Creating the narrative. You have to make sure that they understand the narrative; “you were given a hard exam, you need to do corrections, you can talk to each other and come to me and complain” stuff like that. It’s important to make sure that they understand what’s going on, because if you don’t and just give them a bad grade all they will see is a C- in red ink. It can turn the focus away from their perceptions about their own ability in a positive way. If they understand that you wrote a hard exam and they have to correct it to get points back, it’s about you being a difficult professor. 

Timing the assignment. The important part is to offer the chance to earn points right after the exam, because they are still stinging. When they are still reeling from a difficult exam, it can provide an opportunity to talk about study habits. They also know that the final exam is comprehensive. By giving them three to four days to re-do the problems and allowing them to use any resource, the students who are truly interested in learning the material get a lot out of it.
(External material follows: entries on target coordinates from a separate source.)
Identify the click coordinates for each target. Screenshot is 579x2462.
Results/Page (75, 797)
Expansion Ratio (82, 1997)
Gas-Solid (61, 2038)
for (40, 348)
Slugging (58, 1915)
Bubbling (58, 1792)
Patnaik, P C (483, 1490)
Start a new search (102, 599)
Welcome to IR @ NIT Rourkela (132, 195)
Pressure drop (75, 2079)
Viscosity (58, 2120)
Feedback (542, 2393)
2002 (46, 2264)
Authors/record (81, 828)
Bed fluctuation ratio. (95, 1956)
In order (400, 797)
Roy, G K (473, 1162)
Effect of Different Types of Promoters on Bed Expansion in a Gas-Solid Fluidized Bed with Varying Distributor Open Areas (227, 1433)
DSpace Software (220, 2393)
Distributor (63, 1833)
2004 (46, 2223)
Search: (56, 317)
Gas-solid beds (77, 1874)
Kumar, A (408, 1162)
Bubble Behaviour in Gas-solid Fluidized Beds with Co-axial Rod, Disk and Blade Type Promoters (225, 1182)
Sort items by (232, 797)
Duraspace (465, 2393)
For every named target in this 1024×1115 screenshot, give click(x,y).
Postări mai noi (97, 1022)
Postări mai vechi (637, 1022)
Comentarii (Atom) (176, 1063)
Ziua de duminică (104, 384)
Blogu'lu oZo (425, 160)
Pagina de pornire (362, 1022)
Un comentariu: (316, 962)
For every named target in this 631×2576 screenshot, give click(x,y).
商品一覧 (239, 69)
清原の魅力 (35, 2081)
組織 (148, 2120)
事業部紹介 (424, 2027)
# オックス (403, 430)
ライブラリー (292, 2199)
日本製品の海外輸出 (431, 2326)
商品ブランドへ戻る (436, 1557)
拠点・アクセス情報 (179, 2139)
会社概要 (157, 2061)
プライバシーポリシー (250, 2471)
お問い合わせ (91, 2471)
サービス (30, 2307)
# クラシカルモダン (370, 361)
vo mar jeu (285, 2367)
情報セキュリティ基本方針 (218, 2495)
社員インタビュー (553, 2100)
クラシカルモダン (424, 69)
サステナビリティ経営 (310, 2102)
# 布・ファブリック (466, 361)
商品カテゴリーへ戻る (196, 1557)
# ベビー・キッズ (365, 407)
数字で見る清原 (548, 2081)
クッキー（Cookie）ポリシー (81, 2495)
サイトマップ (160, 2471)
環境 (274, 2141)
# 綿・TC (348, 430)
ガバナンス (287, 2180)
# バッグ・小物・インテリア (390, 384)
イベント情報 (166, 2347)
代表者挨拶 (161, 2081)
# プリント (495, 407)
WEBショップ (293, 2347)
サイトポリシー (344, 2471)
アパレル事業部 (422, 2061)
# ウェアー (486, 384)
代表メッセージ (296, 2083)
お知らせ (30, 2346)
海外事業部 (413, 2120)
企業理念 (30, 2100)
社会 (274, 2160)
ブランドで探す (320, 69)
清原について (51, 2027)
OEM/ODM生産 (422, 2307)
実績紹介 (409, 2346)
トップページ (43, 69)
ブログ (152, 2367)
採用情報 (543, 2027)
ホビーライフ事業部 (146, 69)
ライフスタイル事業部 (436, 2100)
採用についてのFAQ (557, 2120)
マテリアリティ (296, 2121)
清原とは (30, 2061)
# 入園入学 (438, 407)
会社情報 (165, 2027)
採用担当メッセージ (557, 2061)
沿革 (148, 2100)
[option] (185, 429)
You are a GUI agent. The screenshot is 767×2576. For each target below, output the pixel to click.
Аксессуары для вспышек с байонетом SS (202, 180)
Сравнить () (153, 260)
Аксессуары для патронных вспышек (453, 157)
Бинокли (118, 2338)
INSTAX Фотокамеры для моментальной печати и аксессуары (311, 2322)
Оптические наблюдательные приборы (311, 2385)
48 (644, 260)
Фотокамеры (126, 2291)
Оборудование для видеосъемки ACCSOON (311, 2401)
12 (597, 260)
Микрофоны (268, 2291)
What was the inspiration for this activity? It’s pretty traditional to do test corrections in physics, but I did not offer it to students the first time willingly, I just happened to write a really hard exam. I misjudged their preparation for the class and the low exam average was unacceptable for this context. Curving the exam is basically giving points away for free, and I didn’t want to do that. I offered them the chance to write corrections – each problem had to be perfect to earn some points back. For every problem they lost points on, they had to submit a perfect version that could be used as a rubric, and for icing on top, why did you get the problem wrong—just one sentence. I set the bar high for getting partial credit, because everything had to be perfect and well explained.

You really have to let them know that you are the villain, it’s not them being stupid – you wrote a hard exam. That way you don’t have to crush egos.